Bonus: ‘Broken Harts’
Ugh. That’s all we can say without giving away the whole thing. You might remember the news coverage tied to this one, as it’s a real-life story about the lives of Markis, Hannah, Devonte, Abigail, Jeremiah, and Sierra Hart — six black children ranging in age from 12 to 19 — who were adopted by a white lesbian couple, Sarah and Jennifer Hart.
Jennifer made it look as if they were the perfect family, curating her Facebook page to a T.
But in reality, the situation was a bit grimmer. No, a LOT grimmer. You’ll learn about all of that. And then in March of 2018, the family’s SUV was found overturned on the rocks below California’s winding Highway 1. The Yukon had crashed 100 feet into the Pacific Ocean. At first, officials thought it was a tragic accident. Now, the case is considered a murder-suicide. The story made national headlines and leaves many people asking if anything could have been done to save the children, seeing as the Hart couple had a history with Child Protective Services. Make sure those tissues are ready. Learn more.
So next time you’re driving out for groceries, on a neighborhood run or just killing time around the house, give one of these a shot. You can listen anywhere, any time.
Podcasts, by the way, are really easy to access -- even if you’re not very tech-savvy.

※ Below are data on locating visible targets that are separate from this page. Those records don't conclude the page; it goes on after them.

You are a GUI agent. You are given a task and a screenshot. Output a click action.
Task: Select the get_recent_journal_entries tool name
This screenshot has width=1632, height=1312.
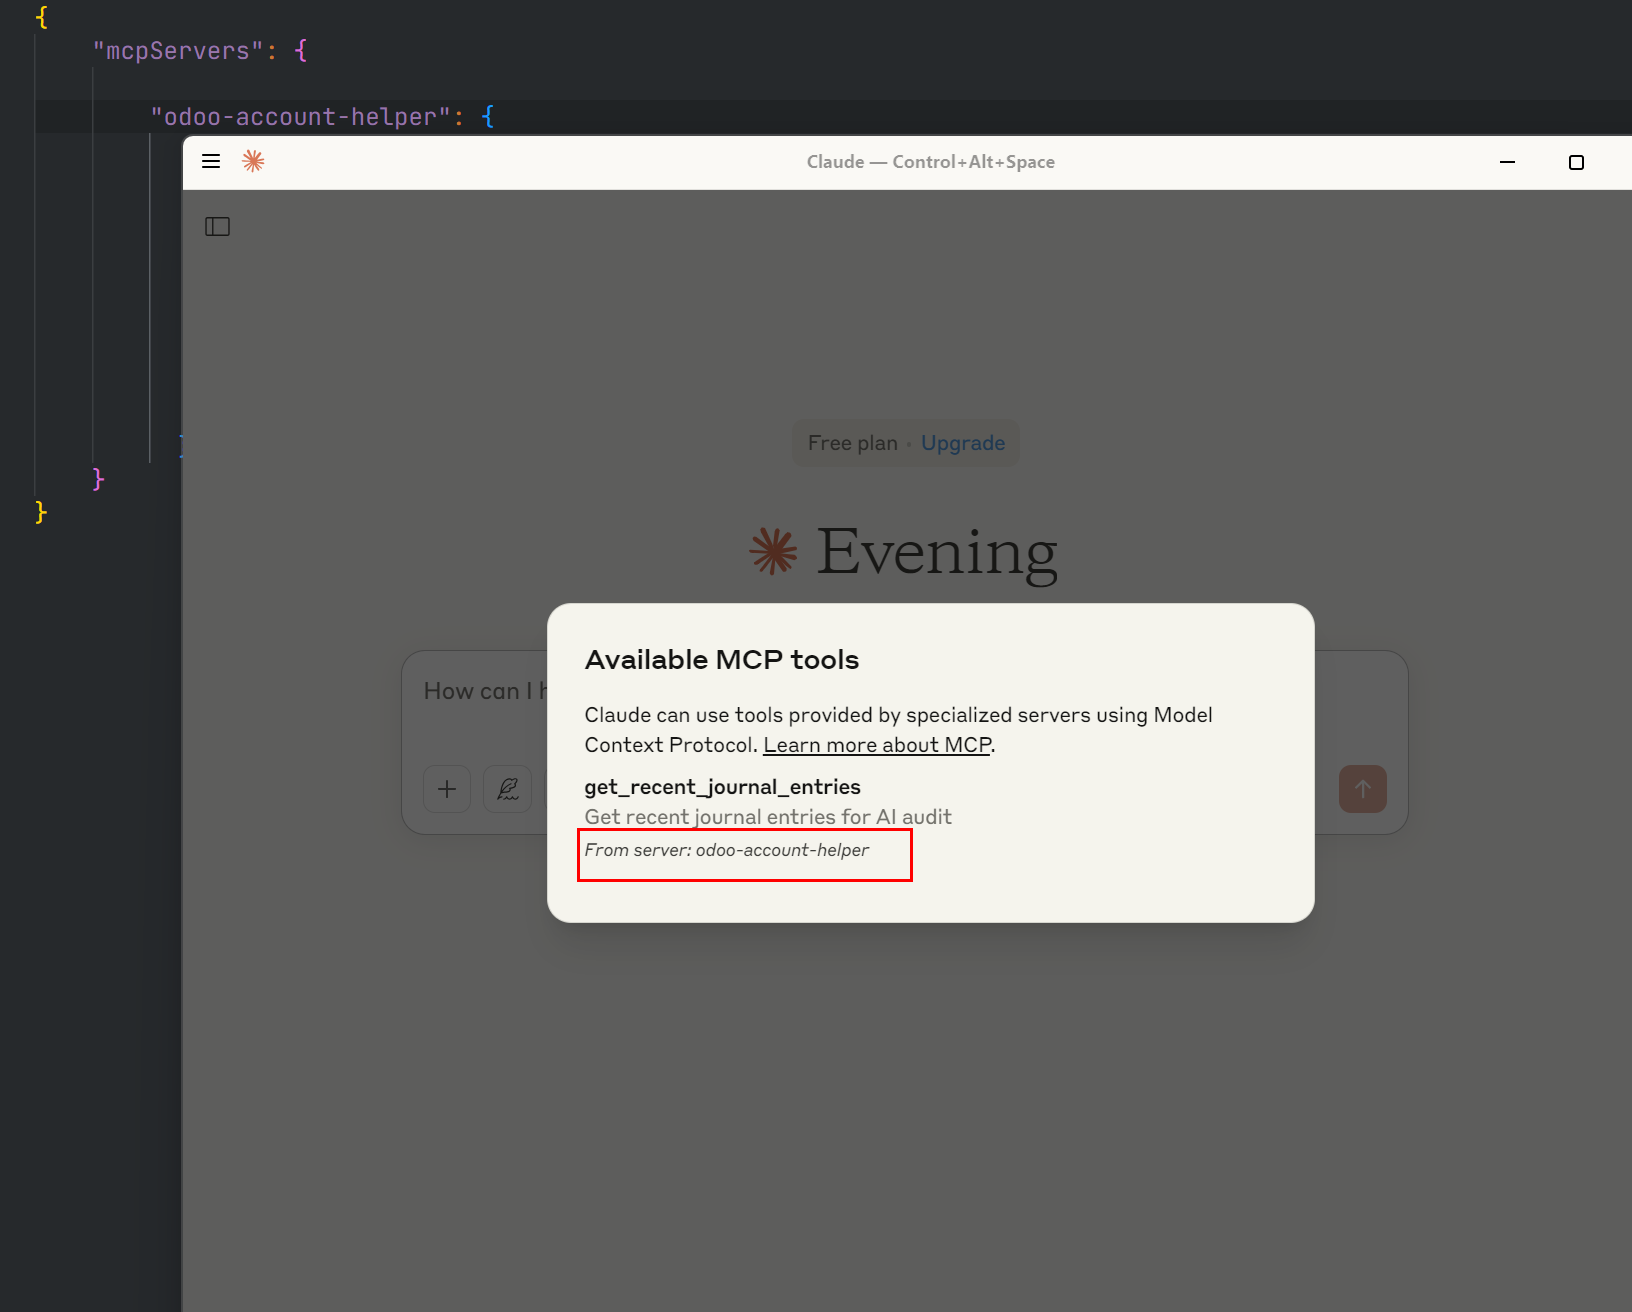(721, 787)
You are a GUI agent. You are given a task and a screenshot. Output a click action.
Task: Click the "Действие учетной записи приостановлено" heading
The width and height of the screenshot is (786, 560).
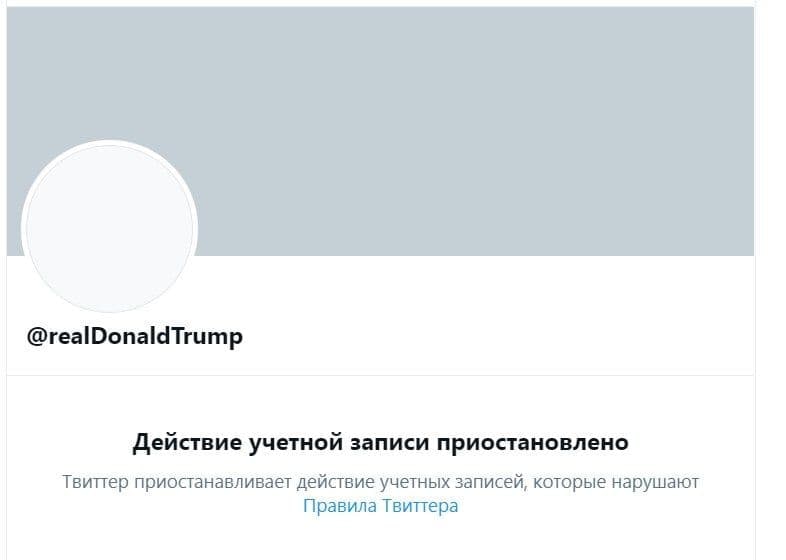tap(380, 442)
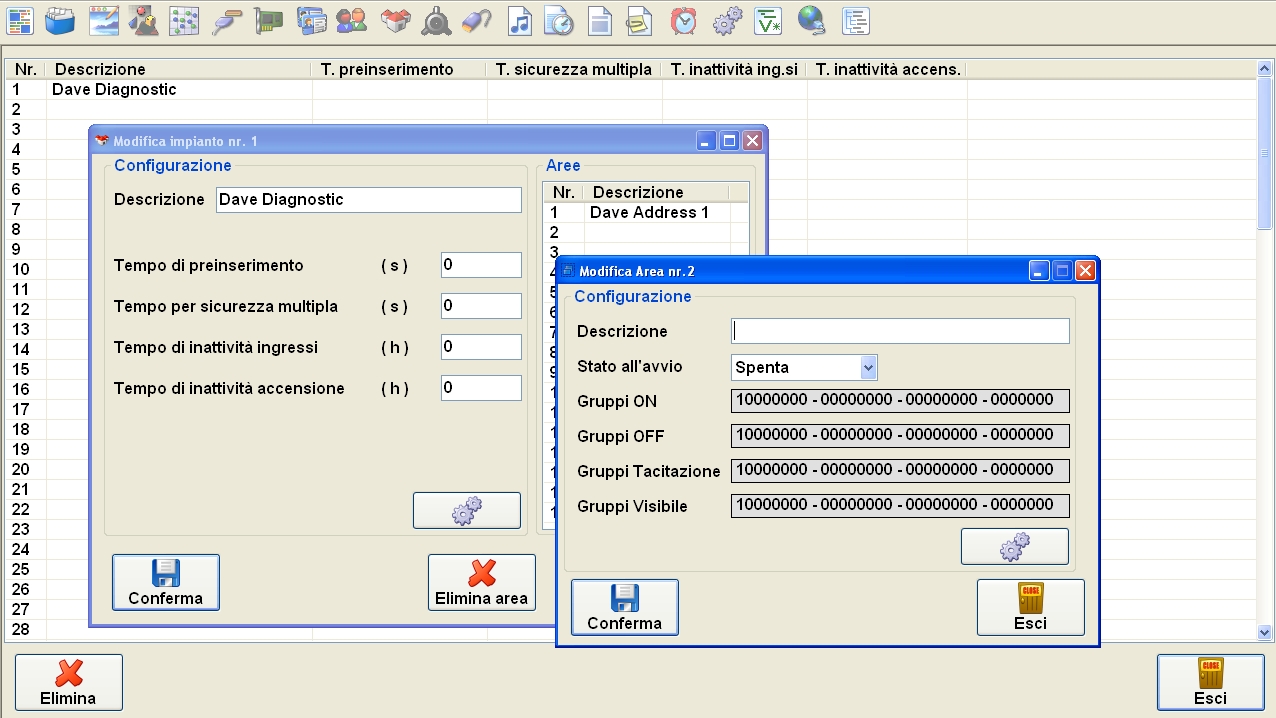Click Esci in Modifica Area dialog
This screenshot has height=718, width=1276.
(x=1030, y=607)
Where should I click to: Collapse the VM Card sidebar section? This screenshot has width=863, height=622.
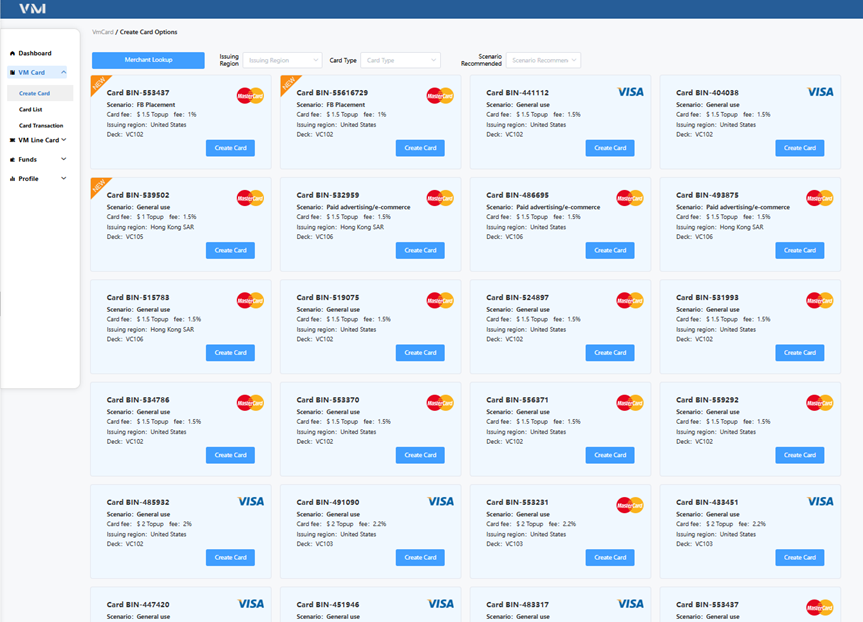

Although podcasting is a new technology, it revives an old art form: pure storytelling. Let’s say you’ve never listened to a podcast before. You can typically go to the podcast’s website (which are all linked above), hit “play” on the episode of your choosing, and it’s as simple as that.
iPhones even come with a Podcast app where you can subscribe, and if you own an Android, you can download an app -- Stitcher is a good one -- to accomplish the same thing.
Finally, check out this excellent list of coronavirus-related podcasts from Vulture.
Just a note, some of the recommendations above were produced by our parent company, Graham Media.